Lors de la saison 2020/21, le quatuor effectuera des tournées en Allemagne en octobre 2020 et février 2021 avec des concerts programmés au festival SWR de Schwetzingen et à l'Elbphilharmonie de Hambourg, ainsi qu'une tournée aux États-Unis en mars 2021. En décembre 2020, le Quatuor Modigliani célèbrera la création mondiale du quatuor à cordes « Split Apart », que le compositeur britannique Mark Anthony Turnage lui a spécialement dédié. L'œuvre sera ensuite présentée au Staatstheater Darmstadt, au Musikverein Vienna, au Concertgebouw Amsterdam, à Flagey à Bruxelles et au Pollack Hall à Montréal.
En 2011 le Quatuor Modigliani crée le festival de musique de chambre de Saint-Paul de Vence et assure depuis 2014 la direction artistique des légendaires Rencontres Musicales d’Evian autrefois dirigées par Mstislav Rostropovitch.
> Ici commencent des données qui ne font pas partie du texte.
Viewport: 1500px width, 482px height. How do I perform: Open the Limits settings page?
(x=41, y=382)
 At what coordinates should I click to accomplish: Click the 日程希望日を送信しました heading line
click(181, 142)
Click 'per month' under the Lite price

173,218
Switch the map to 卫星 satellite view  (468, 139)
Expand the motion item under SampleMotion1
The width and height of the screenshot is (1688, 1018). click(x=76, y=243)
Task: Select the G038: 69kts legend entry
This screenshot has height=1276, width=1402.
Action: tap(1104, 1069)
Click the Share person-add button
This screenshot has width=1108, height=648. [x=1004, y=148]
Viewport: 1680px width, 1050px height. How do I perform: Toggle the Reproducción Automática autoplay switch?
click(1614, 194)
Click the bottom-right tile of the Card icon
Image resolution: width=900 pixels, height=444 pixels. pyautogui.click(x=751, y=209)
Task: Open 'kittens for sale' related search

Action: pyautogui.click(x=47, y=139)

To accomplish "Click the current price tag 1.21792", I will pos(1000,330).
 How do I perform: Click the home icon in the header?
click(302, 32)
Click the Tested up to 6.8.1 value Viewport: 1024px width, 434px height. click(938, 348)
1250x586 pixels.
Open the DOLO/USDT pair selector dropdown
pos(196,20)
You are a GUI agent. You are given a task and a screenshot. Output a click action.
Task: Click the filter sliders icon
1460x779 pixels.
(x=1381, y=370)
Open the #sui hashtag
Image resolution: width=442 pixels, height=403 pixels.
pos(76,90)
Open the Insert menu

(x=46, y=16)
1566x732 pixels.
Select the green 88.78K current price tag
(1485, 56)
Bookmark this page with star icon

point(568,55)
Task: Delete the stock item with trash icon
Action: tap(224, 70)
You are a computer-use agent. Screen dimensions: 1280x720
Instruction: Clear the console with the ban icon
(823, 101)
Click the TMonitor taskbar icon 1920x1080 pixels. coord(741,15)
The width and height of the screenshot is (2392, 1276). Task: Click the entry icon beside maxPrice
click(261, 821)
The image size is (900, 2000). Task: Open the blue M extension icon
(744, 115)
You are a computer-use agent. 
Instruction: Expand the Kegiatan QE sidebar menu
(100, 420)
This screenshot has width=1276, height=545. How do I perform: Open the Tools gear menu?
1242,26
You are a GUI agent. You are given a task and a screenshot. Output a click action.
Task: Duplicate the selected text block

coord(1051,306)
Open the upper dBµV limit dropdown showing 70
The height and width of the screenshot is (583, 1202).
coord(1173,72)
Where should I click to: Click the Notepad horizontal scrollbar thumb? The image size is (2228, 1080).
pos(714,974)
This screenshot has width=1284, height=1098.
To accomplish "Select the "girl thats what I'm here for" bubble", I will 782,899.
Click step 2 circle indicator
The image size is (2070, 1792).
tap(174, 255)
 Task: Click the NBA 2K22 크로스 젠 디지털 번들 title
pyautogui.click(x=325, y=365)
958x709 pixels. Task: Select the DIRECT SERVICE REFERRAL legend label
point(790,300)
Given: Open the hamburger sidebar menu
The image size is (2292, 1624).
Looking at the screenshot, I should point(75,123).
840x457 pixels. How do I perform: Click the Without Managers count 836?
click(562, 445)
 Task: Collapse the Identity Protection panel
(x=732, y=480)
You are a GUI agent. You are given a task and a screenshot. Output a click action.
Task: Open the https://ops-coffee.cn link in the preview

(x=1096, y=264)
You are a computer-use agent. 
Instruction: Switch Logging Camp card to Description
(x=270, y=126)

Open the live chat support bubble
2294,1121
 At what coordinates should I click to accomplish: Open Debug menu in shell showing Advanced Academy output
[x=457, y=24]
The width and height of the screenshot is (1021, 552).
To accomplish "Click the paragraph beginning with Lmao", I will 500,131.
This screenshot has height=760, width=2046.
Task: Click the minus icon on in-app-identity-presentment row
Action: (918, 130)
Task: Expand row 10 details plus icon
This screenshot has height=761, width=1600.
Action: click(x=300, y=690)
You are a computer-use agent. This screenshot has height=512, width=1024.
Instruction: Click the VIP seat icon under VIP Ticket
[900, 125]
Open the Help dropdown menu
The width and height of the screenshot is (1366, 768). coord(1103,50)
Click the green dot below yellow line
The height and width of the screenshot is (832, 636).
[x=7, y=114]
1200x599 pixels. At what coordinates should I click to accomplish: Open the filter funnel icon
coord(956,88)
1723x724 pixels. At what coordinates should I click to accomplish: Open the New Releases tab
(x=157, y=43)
Depuis, le festival connaît un remarquable succès sous l’impulsion conjointe de l’Evian Resort et du Quatuor Modigliani et est redevenu l’un des festivals majeurs en Europe.
En 2020 le Quatuor Modigliani prend la direction artistique du Concours International de quatuors à cordes de Bordeaux et organise en mai 2020 une semaine de masterclasses, de rencontres et de concerts avec 4 jeunes quatuors européens en fin de formation ou récemment diplômés d'un Conservatoire National Supérieur et en cours de professionnalisation.
En 12 ans le Quatuor a enregistré et sorti déjà plus de dix disques sous le label Mirare, tous très remarqués et loués par la critique internationale, dont un recueil consacré à l'octuor de Schubert avec Sabine Meyer, sorti en avril 2020. Le prochain album prévu comprenant le Quatuor à cordes n°3 de Tchaïkovski et le Souvenir de Florence (avec Veronika et Clemens Hagen) sera enregistré à Flagey et sortira dans la saison 2021/2022.
Un an seulement après leur formation, les Modigliani s'étaient révélés à l'attention internationale en remportant successivement trois Premiers Prix aux Concours Internationaux d'Eindhoven (2004), Vittorio Rimbotti de Florence (2005) et aux prestigieuses Young Concert Artists Auditions de New York (2006). Après avoir reçu l'enseignement du Quatuor Ysaÿe, puis suivi les master-classes de Walter Levin et de György Kurtág, le Quatuor Modigliani est invité à travailler auprès du Quatuor Artemis à la Berlin Universitat der Künste.
Le quatuor soigne particulièrement les rencontres de musique de chambre, desquelles sont nées des amitiés fidèles comme avec Sabine Meyer, Renaud Capuçon, Jean-Frédéric Neuburger, Beatrice Rana, Michel Dalberto, Augustin Dumay, Henri Demarquette, Gary Hoffman, Paul Meyer, Michel Portal, Gérard Caussé, ou Daniel Müller-Schott…
Amaury Coeytaux joue un violon de Guadagnini de 1773
Loic Rio joue un violon de Guadagnini de 1780
Laurent Marfaing joue un alto de Mariani de 1660
François Kieffer joue un violoncelle de Matteo Goffriller "ex-Warburg" de 1706
Fort de près de quinze ans d'expérience, le quatuor se réjouit de prendre de nouvelles responsabilités à l’égard des générations suivantes : il crée en 2016 l’Atelier des Rencontres musicales d’Evian et donne depuis 2017 une série de masterclasses au Conservatoire National Supérieur de Musique de Paris.